Hough [11] parameterized the lines by their slope and y-axis intercept. Using this parameterization, the Hough space must be infinite and the same is true for any point-to-line mapping (PTLM) where a point in the source image corresponds to a line in the Hough space, and a point in the Hough space represents a line in the xy image space [3]. However, for any PTLM, a complementary PTLM can be found so that the two mappings define two finite Hough spaces containing all lines possible in the xy image space. Some naturally bounded parameterizations exist, such as the very popular \(\theta{-}\varrho\) parameterization introduced by Duda and Hart [7], which is based on the line equation in the normal form. Other bounded parameterizations were introduced by Wallace [26], Natterer [15], Eckhardt and Maderlechner [8]. As the line’s parameters, intersections with a bounding rectangle or circle were used, together with angles defined by these intersections and the input point.

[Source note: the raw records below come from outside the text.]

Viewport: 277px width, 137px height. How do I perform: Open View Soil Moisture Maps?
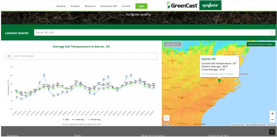(261, 44)
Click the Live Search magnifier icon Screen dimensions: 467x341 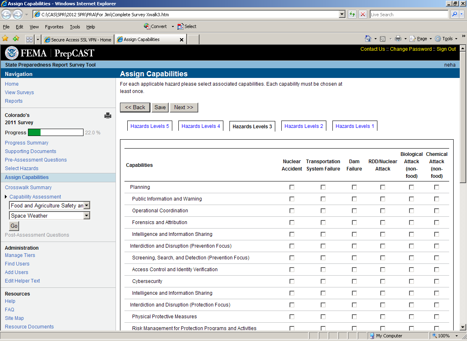click(x=454, y=14)
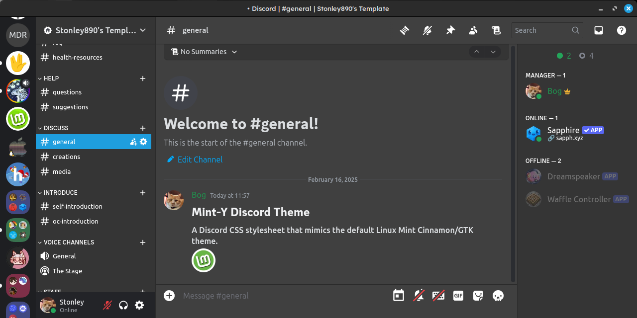Image resolution: width=637 pixels, height=318 pixels.
Task: Open the No Summaries dropdown
Action: pyautogui.click(x=203, y=52)
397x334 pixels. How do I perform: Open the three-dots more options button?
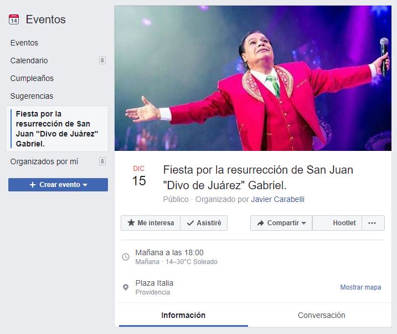click(x=373, y=223)

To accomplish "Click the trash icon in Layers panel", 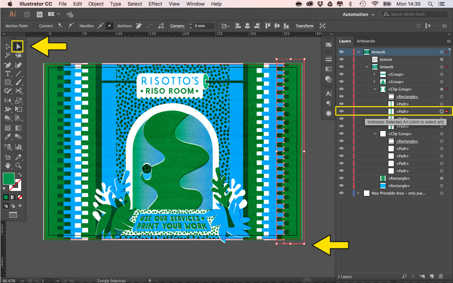I will pos(441,276).
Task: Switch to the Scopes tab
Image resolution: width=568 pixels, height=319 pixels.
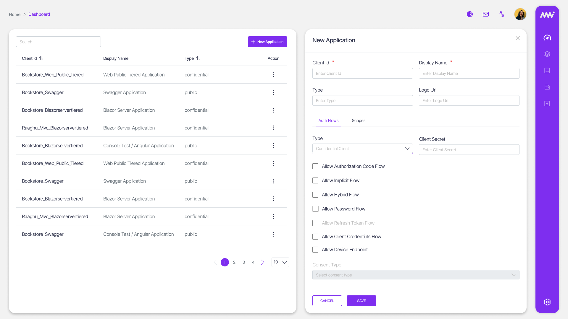Action: (358, 121)
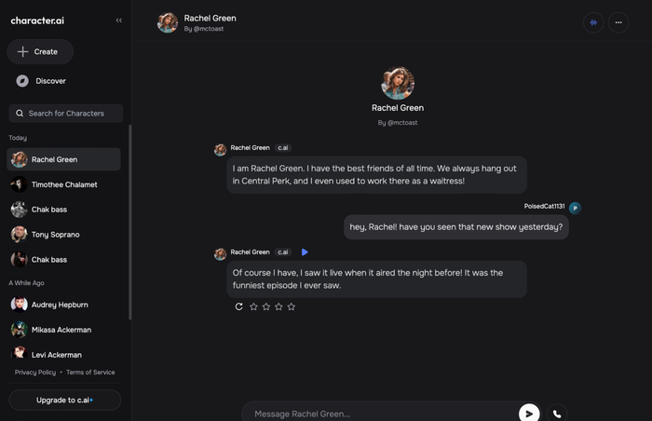Open the three-dot more options menu
Image resolution: width=652 pixels, height=421 pixels.
(x=618, y=22)
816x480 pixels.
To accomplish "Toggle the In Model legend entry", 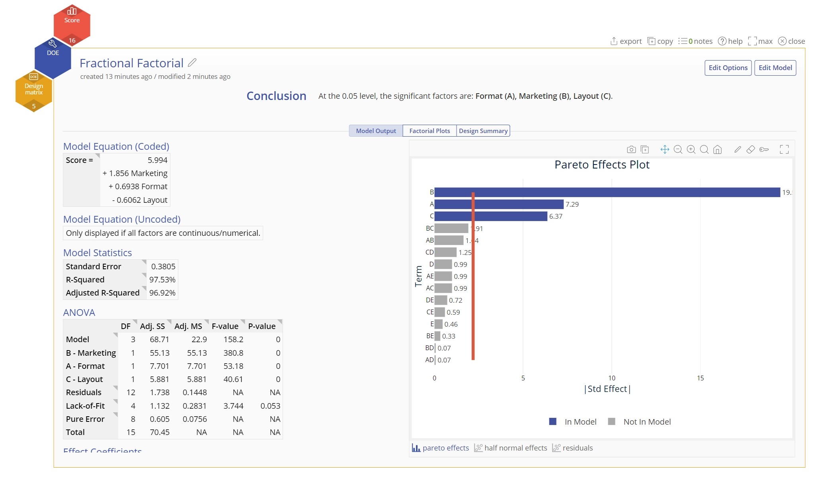I will pyautogui.click(x=572, y=421).
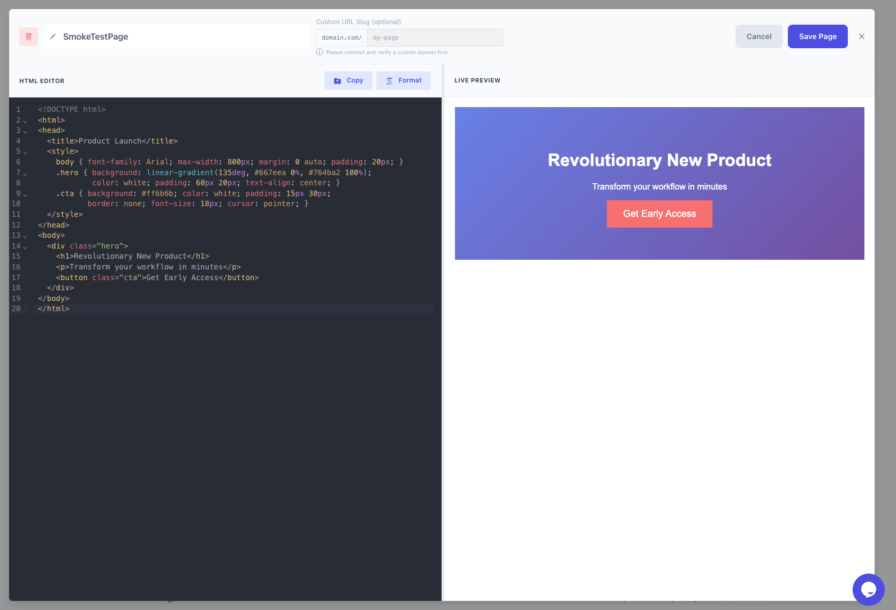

The majority of currently used implementations seem to be using the \(\theta{-}\varrho\) parameterization [7]—for example, the well-known OpenCV libraryFootnote 1 implements several variants of line detectors based on the \(\theta{-}\varrho\) parameterization and none other. In this parameterization, for each input pixel, a sinusoid curve must be rasterized which makes this method very computationally complex and not suitable for GPU implementation (especially without GP-GPU capabilities such as CUDA or OpenCL). That is why several research groups invested great effort to deal with these undesirable properties. Different methods focus on special data structures, non-uniform resolution of the accumulation array or special rules for picking points from the input image.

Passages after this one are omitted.